Dans son encyclique sur l’Eucharistie, saint Jean-Paul II offre son propre témoignage tout en exhortant :

 

« Il est bon de s’entretenir avec Lui [Jésus] et, penchés sur sa poitrine comme le disciple bien-aimé (cf. Jn 13, 25), d’être touchés par l’amour infini de son cœur. Si, à notre époque, le christianisme doit se distinguer surtout par “l’art de la prière” [4], comment ne pas ressentir le besoin renouvelé de demeurer longuement, en conversation spirituelle, en adoration silencieuse, en attitude d’amour, devant le Christ présent dans le Saint-Sacrement ? Bien des fois, chers Frères et Sœurs, j’ai fait cette expérience et j’en ai reçu force, consolation et soutien [5] ! »

 

  1. Enfin, une heureuse coïncidence fait que cette fête de l’Ascension tombe, en ce mois de mai, mois de Marie, le jour de la première apparition de Notre-Dame à Fatima. Or, l’ange de la paix, qui est l’ange du Portugal, apprend à Lucie, Jacinthe et François cette prière : « Mon Dieu, je crois, j’adore, j’espère et je vous aime », donc à entrer dans l’amour de Dieu pour Dieu. Et la dame toute vêtue de blanc a fait entrer ces trois petits bergers, qui ont entre six et neuf ans, dans le quatrième degré : s’aimer pour Dieu, c’est-à-dire se donner. Dès le 13 mai 1917, elle demande à Lucie : « Récitez le chapelet tous les jours pour obtenir la paix dans le monde et la fin de la guerre ». Et elle promet que la guerre s’arrêtera bientôt. Elle les invitera à offrir de petits sacrifices pour la conversion de ceux qui ne veulent pas croire en Dieu. Et elle invite à prier au terme de chacune des dizaines de notre chapelet une priève qui est un résumé de ces étapes et un fruit du mystère de ce jour (suivre Jésus « au Ciel ») :

 

« Ô mon Jésus, pardonne-nous nos péchés, préserve-nous du feu de l’enfer, conduis au Ciel toutes les âmes, surtout celles qui ont le plus besoin de ta miséricorde ».

Pascal Ide

[1] Acte 4, tableau 9. C’est moi qui souligne.

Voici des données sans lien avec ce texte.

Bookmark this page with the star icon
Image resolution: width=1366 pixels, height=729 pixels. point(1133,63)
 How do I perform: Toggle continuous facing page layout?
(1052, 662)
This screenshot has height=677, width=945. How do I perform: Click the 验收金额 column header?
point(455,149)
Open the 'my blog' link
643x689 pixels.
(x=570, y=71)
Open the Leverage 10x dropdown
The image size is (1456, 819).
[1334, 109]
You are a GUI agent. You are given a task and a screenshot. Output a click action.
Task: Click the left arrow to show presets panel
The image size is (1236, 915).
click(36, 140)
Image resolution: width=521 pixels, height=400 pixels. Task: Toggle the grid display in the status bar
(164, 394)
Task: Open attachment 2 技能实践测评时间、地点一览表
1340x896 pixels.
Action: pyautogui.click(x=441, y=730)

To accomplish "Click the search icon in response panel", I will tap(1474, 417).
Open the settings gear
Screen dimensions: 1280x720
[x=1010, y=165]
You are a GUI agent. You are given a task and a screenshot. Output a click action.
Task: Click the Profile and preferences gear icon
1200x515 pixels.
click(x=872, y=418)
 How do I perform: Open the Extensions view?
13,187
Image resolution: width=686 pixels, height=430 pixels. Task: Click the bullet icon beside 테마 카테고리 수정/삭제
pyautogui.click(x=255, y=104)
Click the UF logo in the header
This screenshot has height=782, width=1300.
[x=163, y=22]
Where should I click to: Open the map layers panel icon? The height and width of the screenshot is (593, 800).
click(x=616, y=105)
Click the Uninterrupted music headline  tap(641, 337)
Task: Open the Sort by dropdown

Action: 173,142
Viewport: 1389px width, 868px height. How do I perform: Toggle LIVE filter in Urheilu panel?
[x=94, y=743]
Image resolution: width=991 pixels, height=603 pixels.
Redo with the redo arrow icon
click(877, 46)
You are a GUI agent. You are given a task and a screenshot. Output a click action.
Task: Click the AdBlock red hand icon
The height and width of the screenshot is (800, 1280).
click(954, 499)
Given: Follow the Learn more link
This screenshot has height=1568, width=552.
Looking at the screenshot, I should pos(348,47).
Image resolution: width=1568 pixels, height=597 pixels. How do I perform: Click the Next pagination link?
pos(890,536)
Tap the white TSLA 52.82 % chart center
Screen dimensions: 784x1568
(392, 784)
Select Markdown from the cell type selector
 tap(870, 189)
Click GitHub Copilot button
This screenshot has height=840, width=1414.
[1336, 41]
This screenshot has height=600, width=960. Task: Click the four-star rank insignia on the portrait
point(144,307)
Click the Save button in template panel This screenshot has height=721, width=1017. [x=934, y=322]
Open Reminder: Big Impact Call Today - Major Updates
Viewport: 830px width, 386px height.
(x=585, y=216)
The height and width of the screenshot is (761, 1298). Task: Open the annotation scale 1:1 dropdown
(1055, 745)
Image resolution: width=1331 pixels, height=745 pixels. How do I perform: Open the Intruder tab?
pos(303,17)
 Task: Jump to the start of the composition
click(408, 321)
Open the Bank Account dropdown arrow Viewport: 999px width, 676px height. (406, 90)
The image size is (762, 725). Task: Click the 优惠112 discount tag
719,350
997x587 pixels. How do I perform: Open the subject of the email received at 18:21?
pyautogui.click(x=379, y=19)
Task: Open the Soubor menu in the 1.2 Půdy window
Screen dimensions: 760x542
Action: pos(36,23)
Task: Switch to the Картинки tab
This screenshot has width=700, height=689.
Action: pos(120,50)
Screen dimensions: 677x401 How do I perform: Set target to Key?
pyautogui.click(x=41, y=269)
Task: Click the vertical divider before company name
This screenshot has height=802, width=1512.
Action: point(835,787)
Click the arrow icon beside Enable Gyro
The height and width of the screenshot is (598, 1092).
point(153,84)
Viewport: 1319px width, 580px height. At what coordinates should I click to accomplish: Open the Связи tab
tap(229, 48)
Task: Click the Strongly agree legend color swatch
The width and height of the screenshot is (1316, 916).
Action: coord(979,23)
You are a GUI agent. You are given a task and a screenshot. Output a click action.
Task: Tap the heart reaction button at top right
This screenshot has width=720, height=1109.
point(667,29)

[2]. Saint Ignace de Loyola, Lettre au père Simon Rodriguez, 18 mars 1542, dans Lettres, trad. Gervais Dumeige, Paris, DDB, coll. « Christus. Textes », 1959, p. 78. Déjà, voici vingt siècles, le philosophe païen Sénèque observait : « Parmi les maux de l’âme les plus fréquents et les plus grands, il n’y en a […] pas de plus répandu que l’ingratitude » (Sénèque, Des bienfaits, L. I, i, 1, trad. François Préchac, dans Entretiens. Lettres à Lucilius, Paris, Robert Laffont, coll. « Bouquins », 1993, p. 405).

[3] Saint Bernard de Clairvaux, Traité de l’amour de Dieu, chap. 15, n. 39 : http://www.clerus.org/bibliaclerusonline/es/jsc.htm#y

[4] Saint Jean-Paul II, Lettre apostolique Novo millenio ineunte au terme du grand Jubilé de l’an 2000, 6 janvier 2001, n. 32. Cette importante lettre est comme un programme pour le nouveau millénaire, le nôtre.

[5] Id., Lettre encyclique Ecclesia de Eucharistia, sur l’Eucharistie dans son rapport à l’Église, Jeudi saint 17 avril 2003, n. 25, § 1.